"On a beau faire le maximum pour leur donner à vivre un beau moment, les gens gardent leur visage morose et parfois même donnent des signes d'insatisfaction", me disait une personne dont la profession est d'offrir de la convivialité. Cette remarque faite par un professionnel, tous les observateurs de notre société de distractions et de loisirs portée sur la consommation de "produits d'évasion" peuvent sans doute y souscrire. Les cadeaux les plus sophistiqués offerts aux enfants au moment des fêtes ne semblent pas les combler. Les fêtes, les repas aux mets les plus recherchés pour accueillir et faire plaisir ne ravissent pas toujours les invités et ne modifient pas profondément leur état moral, parfois triste et angoissé. Aussi peut-on se demander si multiplier les fêtes, les loisirs, les cadeaux, les distractions, est de nature à résorber la morosité ambiante que l'on ressent et à redonner aux visages la sérénité et la confiance que l'on peut souhaiter à tout âge de l'existence !

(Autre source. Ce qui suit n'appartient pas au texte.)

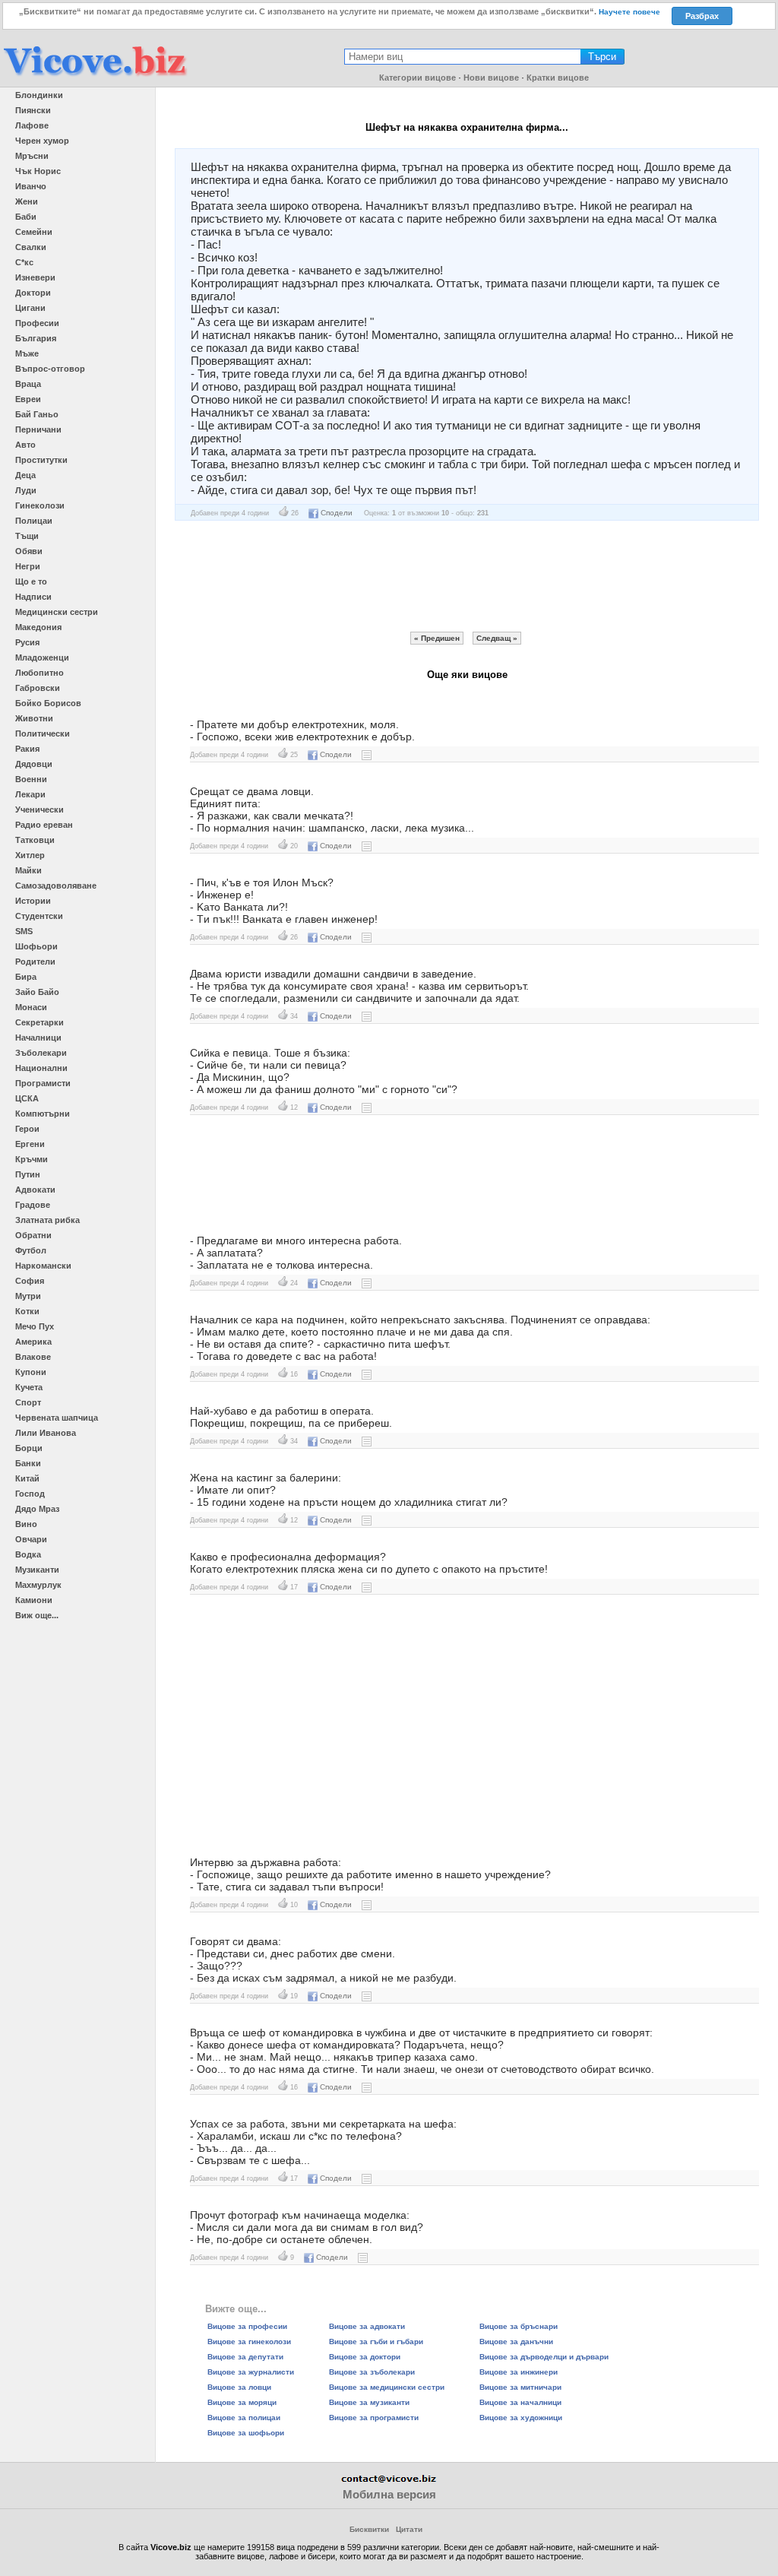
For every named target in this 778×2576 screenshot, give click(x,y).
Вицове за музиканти (369, 2402)
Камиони (33, 1600)
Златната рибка (47, 1220)
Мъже (27, 353)
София (29, 1280)
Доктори (33, 292)
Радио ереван (44, 824)
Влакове (33, 1356)
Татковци (35, 839)
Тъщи (27, 535)
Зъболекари (41, 1052)
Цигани (30, 307)
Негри (27, 566)
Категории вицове (417, 77)
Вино (26, 1524)
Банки (28, 1463)
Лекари (30, 794)
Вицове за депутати (245, 2357)
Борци (29, 1448)
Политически (42, 733)
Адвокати (35, 1189)
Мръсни (32, 155)
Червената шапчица (56, 1417)
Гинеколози (40, 505)
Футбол (30, 1250)
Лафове (32, 125)
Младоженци (42, 657)
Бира (25, 976)
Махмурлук (38, 1584)
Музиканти (37, 1569)
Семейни (33, 231)
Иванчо (30, 186)
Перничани (38, 429)
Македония (38, 627)
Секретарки (39, 1022)
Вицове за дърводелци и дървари (544, 2357)
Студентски (39, 915)
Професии (37, 323)
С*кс (24, 262)
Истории (33, 900)
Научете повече (629, 12)
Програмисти (43, 1083)
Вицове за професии (247, 2326)
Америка (33, 1341)
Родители (35, 961)
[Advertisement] (467, 576)
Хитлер (30, 855)
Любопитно (39, 672)
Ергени (30, 1144)
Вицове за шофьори (245, 2433)
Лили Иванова (45, 1432)
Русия (27, 642)
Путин (27, 1174)
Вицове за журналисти (250, 2372)
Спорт (28, 1402)
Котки (27, 1311)
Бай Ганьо (37, 414)
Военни (31, 779)
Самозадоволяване (55, 885)
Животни (34, 718)
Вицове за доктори (364, 2357)
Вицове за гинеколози (249, 2341)
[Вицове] (95, 77)
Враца (28, 383)
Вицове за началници (520, 2402)
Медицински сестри (56, 611)
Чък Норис (38, 171)
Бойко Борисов (48, 703)
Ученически (39, 809)
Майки (28, 870)
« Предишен (437, 638)
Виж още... (37, 1615)
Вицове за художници (520, 2417)
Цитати (409, 2529)
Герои (27, 1128)
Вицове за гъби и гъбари (376, 2341)
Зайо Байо (37, 991)
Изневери (35, 277)
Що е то (31, 581)
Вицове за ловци (239, 2387)
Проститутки (41, 459)
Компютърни (42, 1113)
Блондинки (39, 95)
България (35, 338)
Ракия (27, 748)
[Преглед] (367, 754)
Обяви (29, 551)
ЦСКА (27, 1098)
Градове (32, 1204)
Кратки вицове (558, 77)
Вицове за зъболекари (372, 2372)
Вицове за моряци (242, 2402)
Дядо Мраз (37, 1508)
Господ (30, 1493)
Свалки (30, 247)
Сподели (337, 513)
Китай (27, 1478)
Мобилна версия (389, 2494)
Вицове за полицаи (243, 2417)
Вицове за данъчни (516, 2341)
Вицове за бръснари (518, 2326)
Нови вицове (491, 77)
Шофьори (36, 946)
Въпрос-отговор (50, 368)
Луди (25, 490)
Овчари (31, 1539)
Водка (28, 1554)
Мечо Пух (34, 1326)
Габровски (37, 687)
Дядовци (33, 763)
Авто (25, 444)
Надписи (33, 596)
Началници (38, 1037)
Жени (26, 201)
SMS (24, 931)
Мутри (28, 1296)
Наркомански (43, 1265)
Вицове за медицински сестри (386, 2387)
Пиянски (33, 110)
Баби (25, 216)
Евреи (28, 399)
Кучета (29, 1387)
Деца (25, 475)
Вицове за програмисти (374, 2417)
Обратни (33, 1235)
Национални (41, 1068)
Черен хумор (42, 140)
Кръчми (31, 1159)
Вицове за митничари (520, 2387)
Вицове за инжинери (518, 2372)
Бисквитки (369, 2529)
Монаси (31, 1007)
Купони (30, 1372)
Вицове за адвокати (367, 2326)
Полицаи (33, 520)
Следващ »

 N'avons-nous pas remarqué que parfois les sourires et les rires sont forcés et même artificiels chez des gens sous tension, pris d'inquiétude, sur la défensive et même parfois agressifs. Cette insatisfaction ne se retrouve pas seulement chez les gens les plus éprouvés par la crise, mais aussi chez ceux qui sont le plus armés contre elle. Faire ce constat, c'est être conduit à chercher plus sérieusement les raisons de cette "morosité" ressentie dans notre société d'aujourd'hui. A mon interlocuteur qui me demandait pourquoi les gens dont les moyens matériels et financiers sont objectivement corrects apparaissent si malheureux, j'ai répondu : "c'est leur âme qui est malade". Il existe un mot pour qualifier cet état : celui de "acédie", c'est-à-dire le goût à rien, l'ennui qui peut envahir toute la vie comme par contagion.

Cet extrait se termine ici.